Law firm Chapman Tripp has published an article criticising the Government’s decision to exclude software from patentability. While the article makes some valid points, it does not deal with some points fairly.
The article claims:
The [software patent] exclusion was the product of intense and successful lobbying by members of the “free and open source” software movement… In its April 2010 report to Parliament on the Patents Bill, the Commerce Select Committee acknowledged that the free software movement had convinced it that computer programs should be excluded from patentability.

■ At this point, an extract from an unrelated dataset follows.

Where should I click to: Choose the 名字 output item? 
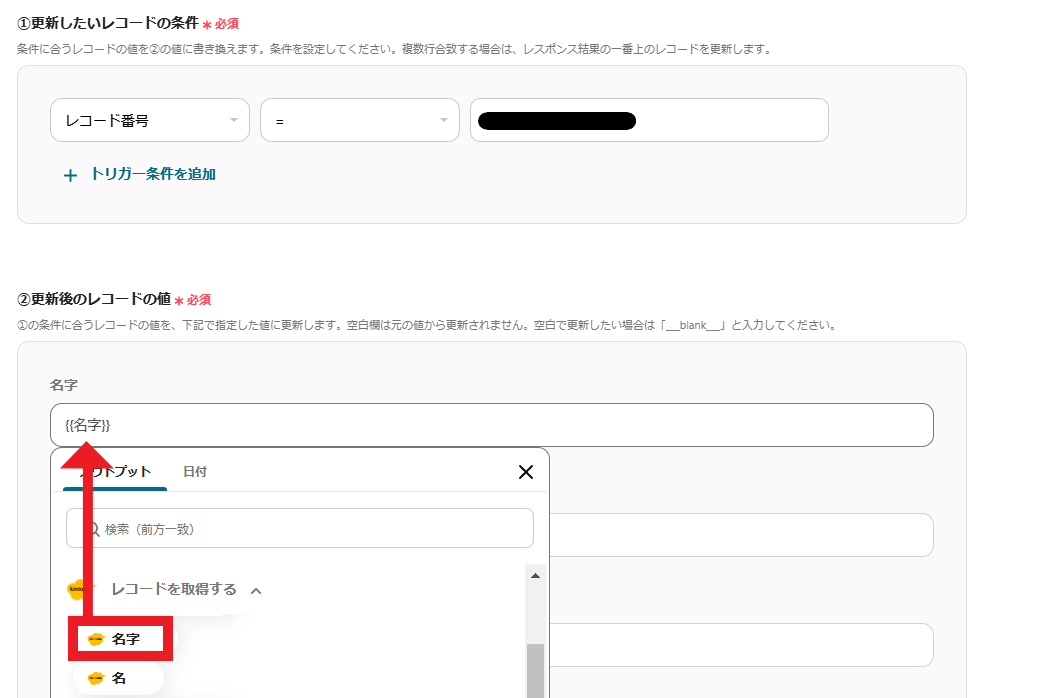tap(125, 639)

I’m sure this assertion of mighty lobbying power (the ability to sway an all-party, unanimous recommendation no less) would be flattering to any professional lobbyist, let alone FOSS supporters – if only it were true (it is not evidenced in the Commerce Committee report). A range of entities made submissions against software patents, including the statutorily independent University of Otago, InternetNZ, a number of small businesses (and my independent self, I modestly add). There were also submissions the other way, though interestingly the most submissions in favour of retaining software patents were from patent attorney law firms. It is also notable that other organisations including NZICT, which is a strong supporter of software patents and engaged in heavy after-the-event lobbying, did not make any submissions on the issue.
The article adds the comment:
The Committee said that “software patents can stifle innovation and competition, and can be granted for trivial or existing techniques”. The Committee provided no analysis or data to support that proposition.
The fact that a Committee “provided no analysis or data” to support its recommendations is hardly noteworthy – that is not it’s job. Submitters provide analysis and data to the Committee, not the other way around. The material in support of the proposition is in the submissions.
The article sets up an unfair straw-man argument:
Free software proponents reckon that software should be free and, as a result, they generally oppose intellectual property rights. They say that IP rights lock away creativity and technology behind pay-walls which smother innovation. Most authors, inventors and entrepreneurs take the opposite view.
I don’t claim to know what “free software proponents’” views on all manner of IP rights are, but when it comes to software patents in New Zealand, the evidence strongly suggests that the “authors, inventors and entrepreneurs” of software (FOSS or not) are opposed to software patents (see my posts here and here). This includes major companies, including NZ’s biggest software exporter Orion Health (see Orion Health backs moves to block patents).
While the New Zealand Computer Society poll showing 81% member support for the exclusion is not scientific, it is at least indicative. In any case, opponents of the new law (mainly law firms) have consistently asserted a high level of opposition to the exclusion without any evidence to support that view.
The article leads to the warning:
If New Zealand enacted an outright ban on computer-implemented inventions we would be breaking international law. … Article 27(1) of TRIPs says that WTO members must make patents available for inventions “without discrimination as to… the field of technology…”.
The authors rightly point out that breaching TRIPs could result in legal action against the Government by another country. However, that conclusion is premised on the basis that software is an “invention”. A number of processes and outcomes are not recognised as inventions for the purpose of patent law in different countries, including mathematical algorithms and business methods. The question of whether software is (or should be) an invention was commented on by a Comptroller-General of the UK Patent Office:
Some have argued that the TRIPS agreement requires us to grant patents for software because it says “patents shall be available for any inventions … in all fields of technology, provided they are…..capable of industrial application”. However, it depends on how you interpret these words.
Is a piece of pure software an invention? European law says it isn’t.
The New Zealand Bill does not say that a computer program is an invention that is not patentable. It says, quite differently, that a computer program is “not a patentable invention”, along with human beings, surgical methods, etc.
Article 27 has reportedly rarely been tested (twice in 17 years), and never in relation to software. The risk of possibly receiving a complaint under a provision (untested) of a multilateral agreement is not new. The New Zealand Law Society notes this in its submission on the Patents Bill (which does not address software patents):
The proposal to exclude plant varieties under [the new Act] is because New Zealand has been in technical breach of the 1978 Union for the Protection of New Varieties of Plants (UPOV) treaty since it acceded to it in November 1981.
What’s 30 years of technical breach between friends? Therefore, in fairness I would add a “third way” of dealing with the software patent exclusion: leave it as it is, and see how it goes (which is, after all, what the local industry appears to want). As I wrote last year, “Pressure to conform with international norms (if one emerges) and trading partner requirements may force a change down the track, but the New Zealand decision was born of widely supported policy …”
If the ban on software patents as it currently stands does not make it into law (which is a possibility, despite clear statements from the Minister of Commerce that it will), it won’t be the end of the world. In fact, it will be the status quo. There are pro’s and con’s to software patents, and the authors are quite right that New Zealand will be going out on a limb by excluding them. The law can be changed again if need be. In the meantime, I refer again (unashamed self-cite) to my article covering the other, and much more popular, ways of protecting and commercialising software.